2. Absinthe was banned because it’s hallucinogenic
So if absinthe isn’t hallucinogenic, why was it banned in most European countries and the US in the early 20th century? “Absinthe became a victim of its own popularity when the French wine industry and temperance movement targeted a common scapegoat to promote their respective agendas,” Breaux says. In reality, according to Breaux, it was “cheap, adulterated versions of the drink” sold by unscrupulous manufacturers—not unlike bathtub gin during Prohibition—that caused problems.
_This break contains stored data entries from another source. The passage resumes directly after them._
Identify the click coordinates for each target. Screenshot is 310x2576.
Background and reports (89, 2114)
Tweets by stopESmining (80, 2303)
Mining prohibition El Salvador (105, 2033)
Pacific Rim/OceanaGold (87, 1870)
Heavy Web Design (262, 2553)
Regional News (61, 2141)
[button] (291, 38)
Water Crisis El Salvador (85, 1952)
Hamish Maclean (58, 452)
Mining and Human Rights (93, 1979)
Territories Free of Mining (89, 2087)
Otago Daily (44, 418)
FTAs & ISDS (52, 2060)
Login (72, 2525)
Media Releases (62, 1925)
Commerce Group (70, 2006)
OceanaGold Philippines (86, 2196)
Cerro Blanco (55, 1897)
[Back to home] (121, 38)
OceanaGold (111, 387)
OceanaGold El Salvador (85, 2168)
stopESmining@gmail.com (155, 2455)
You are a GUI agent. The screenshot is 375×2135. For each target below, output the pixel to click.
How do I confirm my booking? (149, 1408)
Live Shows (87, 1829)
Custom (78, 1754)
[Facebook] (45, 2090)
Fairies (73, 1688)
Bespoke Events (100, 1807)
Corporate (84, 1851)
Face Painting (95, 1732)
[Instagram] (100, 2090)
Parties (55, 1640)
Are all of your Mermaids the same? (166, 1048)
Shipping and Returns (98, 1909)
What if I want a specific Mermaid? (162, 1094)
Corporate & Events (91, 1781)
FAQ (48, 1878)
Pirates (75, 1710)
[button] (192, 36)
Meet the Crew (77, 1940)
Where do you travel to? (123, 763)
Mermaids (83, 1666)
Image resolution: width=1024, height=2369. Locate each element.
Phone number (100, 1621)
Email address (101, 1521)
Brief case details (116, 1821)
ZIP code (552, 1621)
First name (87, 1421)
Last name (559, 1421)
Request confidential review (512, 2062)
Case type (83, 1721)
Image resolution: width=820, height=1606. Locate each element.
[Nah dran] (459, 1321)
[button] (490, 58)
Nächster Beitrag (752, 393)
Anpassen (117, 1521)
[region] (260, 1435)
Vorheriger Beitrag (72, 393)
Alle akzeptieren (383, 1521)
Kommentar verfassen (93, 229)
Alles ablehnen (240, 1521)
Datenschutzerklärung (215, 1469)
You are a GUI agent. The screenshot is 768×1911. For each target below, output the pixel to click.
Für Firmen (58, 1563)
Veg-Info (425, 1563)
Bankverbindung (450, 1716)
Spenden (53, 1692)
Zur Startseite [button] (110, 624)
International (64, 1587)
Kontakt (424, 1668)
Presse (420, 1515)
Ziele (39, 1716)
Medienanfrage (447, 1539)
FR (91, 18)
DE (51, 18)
3. Absinthe in the US isn’t real
Up until 2007, this particular myth had some truth to it, as absinthe was still banned in American markets. Today, there are more than a few options on liquor store shelves. “A few exceptions aside, the quality and authenticity of absinthes found in the US market is very good,” Breaux says. And that means they’re made with Artemisia absinthium, AKA grande wormwood, the herb that gives the liquor its name and its flavor. “In contrast, the EU market remains heavily contaminated with offerings that amount to flavored vodka and green dye posing as absinthe, many being offered at prices well beyond their value,” he says.
4. Absinthe is from the Czech Republic
In the early 1990s, after the Velvet Revolution, the Czech Republic received a surge of “tourists willing to pay a premium for any bottled green (or bluish) liquid labeled ‘absinth’.” The truth is that the spirit was invented in Switzerland around the turn of the 19th century and was produced there and just over the border in southeastern France. “During the height of its popularity [in the late 1800s], more than 95 percent of the world’s absinthe was produced in that region,” Breaux says.
5. Absinthe should be served with a flaming sugar cube
The classic method of serving absinthe involves slowly dripping water into a stemmed glass of the spirit, often over a sugar cube held on a special perforated spoon. During the process, the spirit will louche, which means to turn cloudy and opaque. But in “another tradition that magically appeared in the 1990s,” Breaux says, the sugar is first soaked with alcohol and lit with a match. Though impressive, the “fire ritual” is really designed to distract from the fact that a cheap and artificial product will not louche.